I sat on your bed with you and held your hand when I saw tears well up in your eyes, after I told you that you weren't going to get better. You looked right at me and said, "I'm dying Lisa, I am going to die." I nodded, and we cried together, our heads on each others shoulders.

I was able to be with you for three more days after that. I called every morning before work to reserve you for the day. Your eyes would brighten when I walked into the room, you would tell me that you dreampt of me the night before. "Shut up old man, you're embarrassing me!" I would say. But I grinned; this was all that you had right now. I sent a pretty nurse in to talk to you, to make you smile. She loved to be there for you.

I called Palliative care and social work for you. They came and got you signed up for hospice. You talked about going home, but we knew that wouldn't happen so you resigned to finishing out your days in a nursing home. Maybe a year you said, but we all knew your time was much shorter. I sat with you again, and held your hand.

One week ago, I was leaving for a long weekend. You had transfer orders out of the ICU. We couldn't do anything more for you. You were chipper, and asked me to come visit you. "Of course I will" I said. I kissed his cheek and hugged him for a long time.

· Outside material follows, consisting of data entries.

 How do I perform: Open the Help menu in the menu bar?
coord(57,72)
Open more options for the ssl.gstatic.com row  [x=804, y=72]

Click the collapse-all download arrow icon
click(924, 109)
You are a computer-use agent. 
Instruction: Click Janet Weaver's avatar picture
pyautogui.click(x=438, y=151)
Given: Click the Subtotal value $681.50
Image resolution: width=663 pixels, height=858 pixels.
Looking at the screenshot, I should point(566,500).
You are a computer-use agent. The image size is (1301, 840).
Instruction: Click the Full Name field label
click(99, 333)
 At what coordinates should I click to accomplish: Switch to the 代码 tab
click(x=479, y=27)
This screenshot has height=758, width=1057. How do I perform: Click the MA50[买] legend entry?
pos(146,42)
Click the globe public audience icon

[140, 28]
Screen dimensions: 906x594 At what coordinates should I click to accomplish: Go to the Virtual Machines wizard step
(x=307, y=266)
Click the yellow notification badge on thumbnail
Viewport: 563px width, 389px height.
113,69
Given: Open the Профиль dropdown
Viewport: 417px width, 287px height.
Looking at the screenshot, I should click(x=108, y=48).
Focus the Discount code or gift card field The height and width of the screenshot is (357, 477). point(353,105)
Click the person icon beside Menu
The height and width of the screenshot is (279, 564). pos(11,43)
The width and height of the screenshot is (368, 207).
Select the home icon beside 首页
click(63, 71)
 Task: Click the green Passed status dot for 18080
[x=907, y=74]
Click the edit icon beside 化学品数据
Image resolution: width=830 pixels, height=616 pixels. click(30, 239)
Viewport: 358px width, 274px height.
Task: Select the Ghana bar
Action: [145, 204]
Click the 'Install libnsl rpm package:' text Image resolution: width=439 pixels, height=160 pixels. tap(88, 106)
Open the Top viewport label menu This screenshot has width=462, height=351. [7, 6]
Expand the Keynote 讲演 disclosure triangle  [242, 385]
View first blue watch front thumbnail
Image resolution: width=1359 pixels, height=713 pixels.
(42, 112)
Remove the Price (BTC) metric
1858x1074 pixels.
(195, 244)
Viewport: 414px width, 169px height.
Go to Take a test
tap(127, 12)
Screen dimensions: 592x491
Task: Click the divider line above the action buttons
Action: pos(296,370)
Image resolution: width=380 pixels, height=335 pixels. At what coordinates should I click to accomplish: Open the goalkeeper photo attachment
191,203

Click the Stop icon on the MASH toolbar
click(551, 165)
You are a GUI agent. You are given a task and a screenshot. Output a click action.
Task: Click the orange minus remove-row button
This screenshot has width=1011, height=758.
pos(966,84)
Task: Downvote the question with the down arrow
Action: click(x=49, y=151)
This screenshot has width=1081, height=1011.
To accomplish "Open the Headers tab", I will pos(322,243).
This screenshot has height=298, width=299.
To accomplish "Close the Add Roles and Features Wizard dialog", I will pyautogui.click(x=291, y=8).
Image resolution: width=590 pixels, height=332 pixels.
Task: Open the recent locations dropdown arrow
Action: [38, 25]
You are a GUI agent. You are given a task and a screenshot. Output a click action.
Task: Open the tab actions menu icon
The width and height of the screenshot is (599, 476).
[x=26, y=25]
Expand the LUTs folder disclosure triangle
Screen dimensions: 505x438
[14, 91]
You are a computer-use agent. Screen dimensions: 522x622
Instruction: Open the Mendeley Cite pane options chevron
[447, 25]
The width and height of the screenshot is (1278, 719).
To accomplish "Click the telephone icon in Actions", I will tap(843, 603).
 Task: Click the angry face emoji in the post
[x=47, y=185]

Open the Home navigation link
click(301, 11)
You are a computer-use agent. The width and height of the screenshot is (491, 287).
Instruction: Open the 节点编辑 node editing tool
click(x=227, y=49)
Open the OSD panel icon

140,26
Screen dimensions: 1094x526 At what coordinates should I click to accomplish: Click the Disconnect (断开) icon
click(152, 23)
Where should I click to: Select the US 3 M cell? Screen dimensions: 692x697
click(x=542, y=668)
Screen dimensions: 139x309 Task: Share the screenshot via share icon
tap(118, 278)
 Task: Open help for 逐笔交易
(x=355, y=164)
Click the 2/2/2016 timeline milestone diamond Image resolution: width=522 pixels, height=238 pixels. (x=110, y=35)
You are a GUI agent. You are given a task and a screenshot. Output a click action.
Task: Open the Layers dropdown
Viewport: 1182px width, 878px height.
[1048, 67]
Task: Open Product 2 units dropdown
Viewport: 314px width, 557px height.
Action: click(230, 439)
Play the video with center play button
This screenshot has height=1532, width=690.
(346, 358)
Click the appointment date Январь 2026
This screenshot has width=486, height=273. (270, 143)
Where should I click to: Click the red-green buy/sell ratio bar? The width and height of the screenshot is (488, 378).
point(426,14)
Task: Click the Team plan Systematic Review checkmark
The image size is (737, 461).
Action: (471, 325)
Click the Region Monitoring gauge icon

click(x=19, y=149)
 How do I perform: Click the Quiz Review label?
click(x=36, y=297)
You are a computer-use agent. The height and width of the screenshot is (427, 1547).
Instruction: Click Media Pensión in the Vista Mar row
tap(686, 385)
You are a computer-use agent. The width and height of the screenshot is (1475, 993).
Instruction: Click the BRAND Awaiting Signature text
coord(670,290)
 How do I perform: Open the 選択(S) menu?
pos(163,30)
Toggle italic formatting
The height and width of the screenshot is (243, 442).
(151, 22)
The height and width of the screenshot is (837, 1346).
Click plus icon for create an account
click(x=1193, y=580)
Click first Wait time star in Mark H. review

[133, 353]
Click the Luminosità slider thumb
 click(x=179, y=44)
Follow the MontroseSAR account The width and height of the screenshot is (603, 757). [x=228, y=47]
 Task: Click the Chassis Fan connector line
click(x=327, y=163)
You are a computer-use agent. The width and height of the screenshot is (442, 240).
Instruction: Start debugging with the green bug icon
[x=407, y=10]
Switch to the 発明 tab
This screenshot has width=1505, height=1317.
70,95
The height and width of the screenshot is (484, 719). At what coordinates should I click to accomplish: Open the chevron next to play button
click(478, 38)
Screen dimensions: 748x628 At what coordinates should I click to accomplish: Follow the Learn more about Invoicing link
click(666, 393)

I was giving report that night, and you were shaving. I got you set up with a hot basin of water, shaving cream, razor, and towel. I sat with the night nurse and started my update. You had visitors at the main door and I invited them in. I looked at the monitor, and your oxygen sats were very low. I went into the room and saw you. You had taken off your oxygen to shave and had passed out when it got too low. You looked peaceful. But you had visitors, and I couldn't look bad. I ran over, put your mask on, smacked your cheek and told you to wake up. You awoke with a start; confused, but easily reoriented. You had a lovely visit with your neighbors, and then I had to go home.

I kissed you one last time, walked to my car, and drove away. I thought of you over the weekend. I wondered if you were able to get out of the ICU, and sit and talk with other old dying men. Talk about dreams, and love, and share memories forgotten until then.

I looked you up this morning. You had left the ICU the next morning after I had left, and you died that night. You were found with your oxygen off, unresponsive, without a heartbeat. You had decided against resuscitation and intubation, so you were let go. I wish I could have visited you one last time. Seen the light in your eyes. Let you know that you weren't alone, and most of all, that you touched my heart.It was a peaceful death. I know that you just fell asleep, and felt no pain. That is a lovely blessing, and I am glad that you didn't have anxiety or fear.

Safe journey my friend. I hope you are in the arms of your sweet lady, and you will never have to leave her again. I will think of you with great fondness and smile when you come into my thoughts. You help me strive to be better every day, and to be present when it really matters.